Source excerpt
-- begin --

# Embed ICC profile?



## Mainer82 (Nov 24, 2010)

For some reason I have been checking the Embed ICC Profile option in Canon DPP software when I convert my RAW to JPG.  I've noticed that this is causing problems on certain computers and am wondering if in general this is a bad idea?


----------



## KmH (Nov 24, 2010)

It depends which ICC profile you are embedding.

Not all web browsers are color aware, but the color space used on the web is sRGB IEC 61966-2-1:1999.


----------



## Garbz (Nov 25, 2010)

As above.

Images should always have the ICC profile embedded. It's a way of telling programs what kind of data is in the image. It shouldn't matter for the most part. Either a program understands the ICC profile and uses it to ensure the image is accurately displayed, or it doesn't and assumes the profile is sRGB.

From the sound of it you have a bad case of using a colour space which is not sRGB and mixing it with software that just simply doesn't understand it. This is bad on multiple levels:

1) If you send someone your file, how can you be sure they will see it correctly, or print it correctly?
2) If you upload it onto the net ... well most people won't see it correctly.

-- end --

Supplied data

-- begin --

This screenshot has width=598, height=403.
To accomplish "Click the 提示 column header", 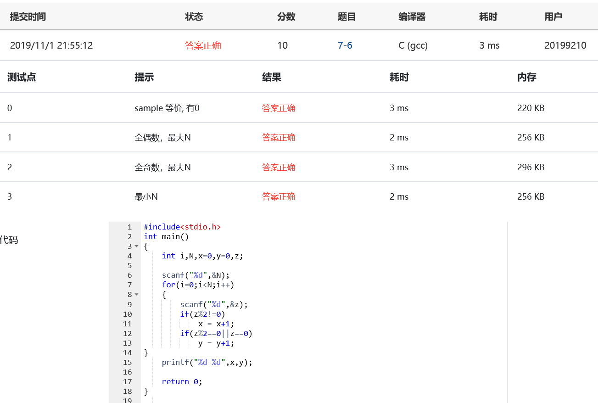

-- end --

What is needed
In the forum thread about embedding ICC profiles, rewrite the paragraph beginning "Images should always have the ICC profile embedded" as a short bulleted list that keeps its main facts.

Solution
- Images should always have an ICC profile embedded.
- The profile tells programs what kind of data the image holds.
- For the most part, it shouldn't matter.
- A program that understands the profile uses it to display the image accurately.
- A program that doesn't assumes the profile is sRGB.